» **EXERCISE DETAILS**:
Output, word for word and without pictures, the lines from the one containing "Task: Sort by 任务编号 column header" through the final line of the listing below.

****

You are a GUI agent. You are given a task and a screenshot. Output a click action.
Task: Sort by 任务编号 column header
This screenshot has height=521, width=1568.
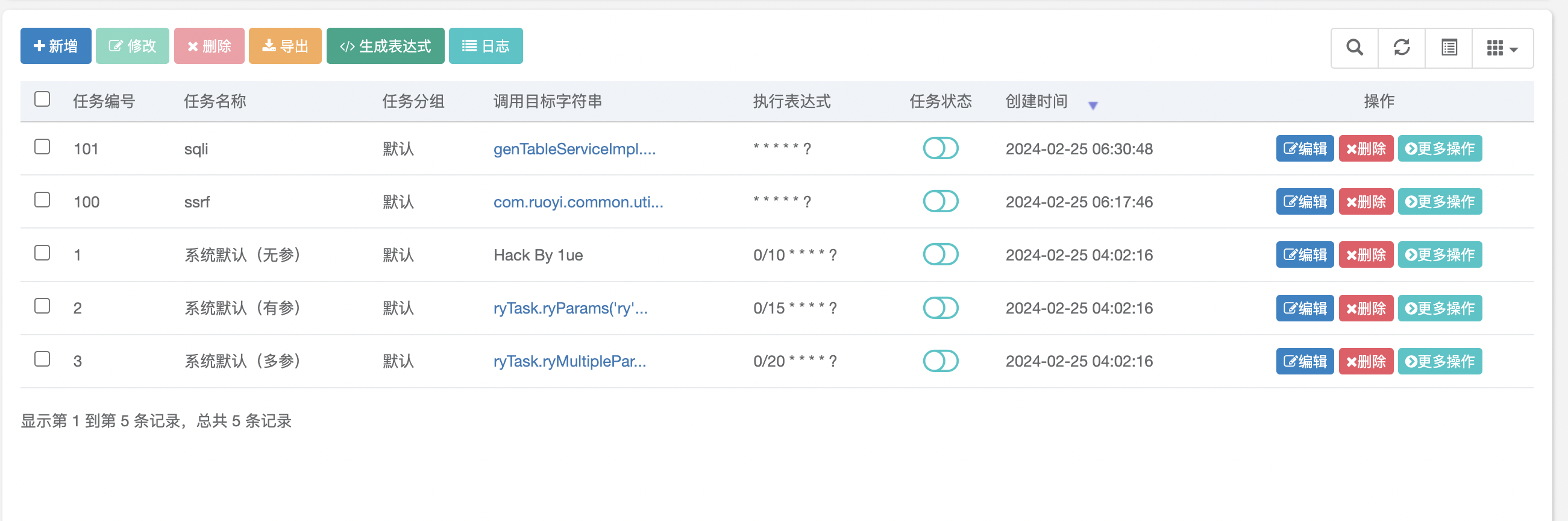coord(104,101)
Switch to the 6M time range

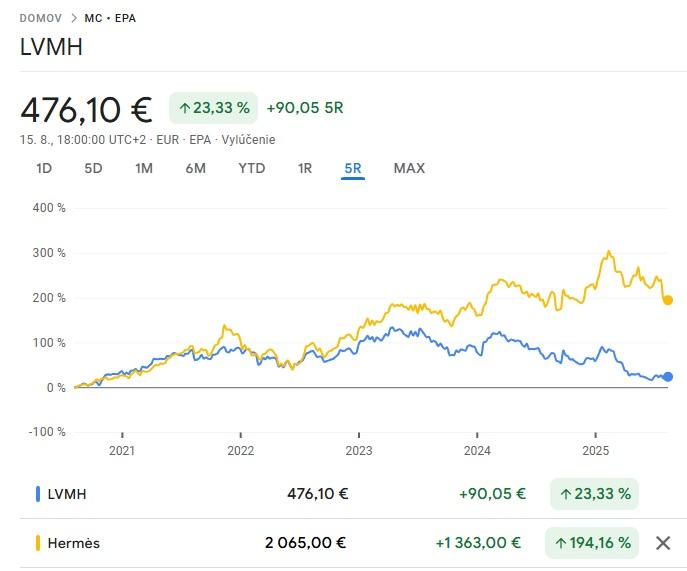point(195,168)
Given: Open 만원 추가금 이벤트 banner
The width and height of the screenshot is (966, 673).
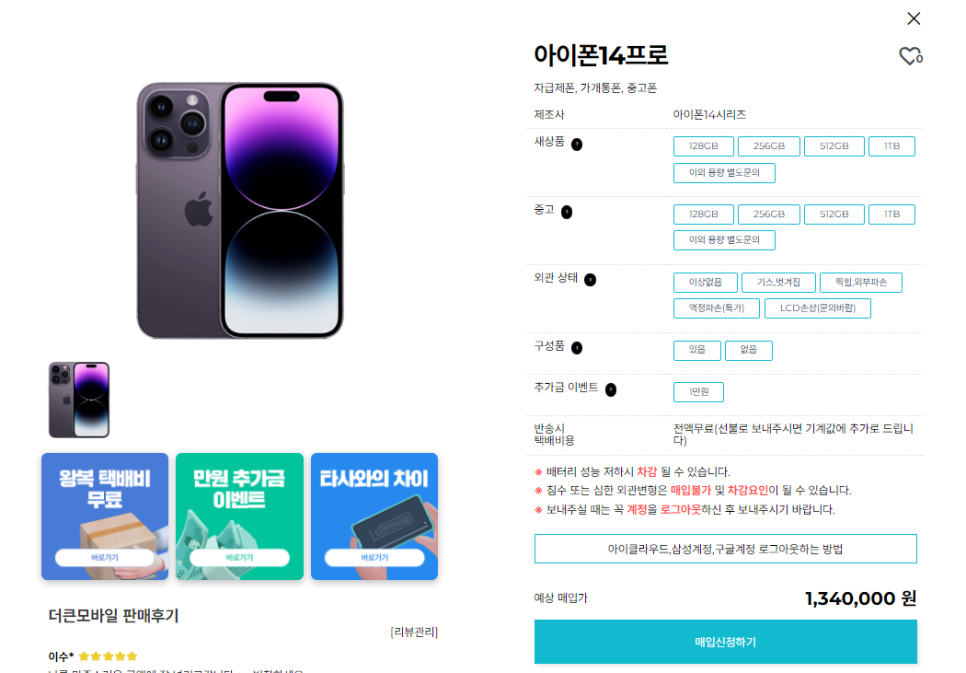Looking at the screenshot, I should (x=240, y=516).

****

» **RESULT BELOW**:
Task: Sort by 任务编号 column header
This screenshot has height=521, width=1568.
coord(104,101)
Switch to the 6M time range

point(195,168)
Given: Open 만원 추가금 이벤트 banner
The width and height of the screenshot is (966, 673).
Looking at the screenshot, I should (x=240, y=516).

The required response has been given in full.